The only osteopathic hospital in Texas is shutting down amid financial problems, leaving 1,000 people without jobs and more than 100 patients in limbo.
The Osteopathic Medical Center of Texas announced the closure this morning, and the 119 patients were starting to be moved or discharged, interim chief executive Justin Doheny said. The emergency room closed this morning after employees were told of the closure.
The 265-bed hospital, in Fort Worth since 1946, emphasized osteopathic medicine, which treats patients as a whole instead of concentrating on specific symptoms.
Area hospitals are working to take in patients from the hospital, which was also the primary teaching facility for the University of North Texas Health Science Center at Fort Worth.
The 1,020 students won't significantly be affected because the school works with four other hospitals in Fort Worth, said UNTHSC spokeswoman Kay Colley.

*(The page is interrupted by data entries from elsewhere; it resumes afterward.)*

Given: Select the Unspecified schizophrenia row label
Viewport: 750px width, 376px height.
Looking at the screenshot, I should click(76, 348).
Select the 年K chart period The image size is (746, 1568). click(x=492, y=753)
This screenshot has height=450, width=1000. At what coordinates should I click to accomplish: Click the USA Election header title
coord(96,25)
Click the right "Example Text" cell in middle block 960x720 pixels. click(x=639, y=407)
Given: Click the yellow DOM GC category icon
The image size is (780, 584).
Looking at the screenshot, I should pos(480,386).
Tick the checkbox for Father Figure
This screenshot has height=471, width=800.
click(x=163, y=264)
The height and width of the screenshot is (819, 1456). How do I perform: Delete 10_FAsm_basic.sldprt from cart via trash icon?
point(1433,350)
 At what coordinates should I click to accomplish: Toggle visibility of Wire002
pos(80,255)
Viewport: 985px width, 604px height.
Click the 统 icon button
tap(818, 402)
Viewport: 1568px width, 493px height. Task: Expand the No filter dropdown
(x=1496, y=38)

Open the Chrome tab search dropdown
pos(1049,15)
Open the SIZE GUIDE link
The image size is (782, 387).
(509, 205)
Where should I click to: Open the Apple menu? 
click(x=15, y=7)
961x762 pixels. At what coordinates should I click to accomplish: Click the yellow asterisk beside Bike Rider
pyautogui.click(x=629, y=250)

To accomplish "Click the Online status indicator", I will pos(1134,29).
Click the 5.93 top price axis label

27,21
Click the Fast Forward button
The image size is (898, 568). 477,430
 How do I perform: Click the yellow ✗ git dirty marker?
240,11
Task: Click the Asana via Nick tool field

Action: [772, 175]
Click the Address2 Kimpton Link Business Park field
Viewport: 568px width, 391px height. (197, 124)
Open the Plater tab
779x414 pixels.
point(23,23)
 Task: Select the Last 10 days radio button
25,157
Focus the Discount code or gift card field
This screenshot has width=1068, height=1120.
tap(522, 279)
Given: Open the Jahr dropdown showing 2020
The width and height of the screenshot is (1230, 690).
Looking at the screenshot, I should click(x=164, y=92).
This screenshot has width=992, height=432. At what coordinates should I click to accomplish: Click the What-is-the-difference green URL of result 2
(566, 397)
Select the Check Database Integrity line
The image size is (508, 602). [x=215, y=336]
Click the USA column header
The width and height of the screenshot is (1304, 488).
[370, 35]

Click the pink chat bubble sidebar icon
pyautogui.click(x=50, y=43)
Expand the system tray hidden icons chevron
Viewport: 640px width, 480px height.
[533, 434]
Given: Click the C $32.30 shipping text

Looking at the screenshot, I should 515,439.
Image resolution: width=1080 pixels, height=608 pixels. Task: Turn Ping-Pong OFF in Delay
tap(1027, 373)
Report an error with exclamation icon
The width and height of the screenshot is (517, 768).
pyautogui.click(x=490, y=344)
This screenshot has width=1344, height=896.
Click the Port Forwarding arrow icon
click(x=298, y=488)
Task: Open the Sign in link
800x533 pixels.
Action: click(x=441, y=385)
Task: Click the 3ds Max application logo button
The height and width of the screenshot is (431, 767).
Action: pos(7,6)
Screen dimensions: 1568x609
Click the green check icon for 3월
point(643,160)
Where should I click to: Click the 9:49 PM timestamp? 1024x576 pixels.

Of the hospital's 60 interns and residents, who came from several medical schools, 48 have found other places to go, Doheny said.
Tan Ly was a first-year resident who arrived last week from Oklahoma City and was applying for the orthopedic medicine program. His interview was supposed to be next week.
"I had no idea. This is all new to me," said Ly, who hopes to go back to his former hospital in Oklahoma.
Doheny said about 30% of the patients usually are discharged on Fridays, and with no new patients being admitted, all were expected to be discharged or transferred by next week.
No surgeries were scheduled for the weekend, and the only surgeries that could be performed next week are for patients who require it and cannot be moved safely, Doheny said. Ten patients were in the intensive care unit Friday.
The hospital has had financial problems since the late 1990s. About a year ago, the board decided to try to partner with a hospital system. Eighteen organizations initially expressed interest, but the field dwindled to three in the last several weeks, Doheny said.
Unlike large hospital systems, the Osteopathic Medical Center of Texas was too small to have much leverage to negotiate higher payments from managed care organizations, so it routinely was paid less than it needed to operate, Doheny said. The hospital also had extra costs for teaching medical students.
The hospital defaulted on $82 million in bonds by failing to pay about $580,000 in payments due in August and September, Doheny said.
After negotiations with the final interested party fell through Thursday, the board voted unanimously to shutter the hospital. No decision has been made on whether it will file for bankruptcy.
"We turned over every rock," Doheny said. "There is nothing more we could have done."
The hospital's family medicine clinics and occupational health facilities will keep operating, he said.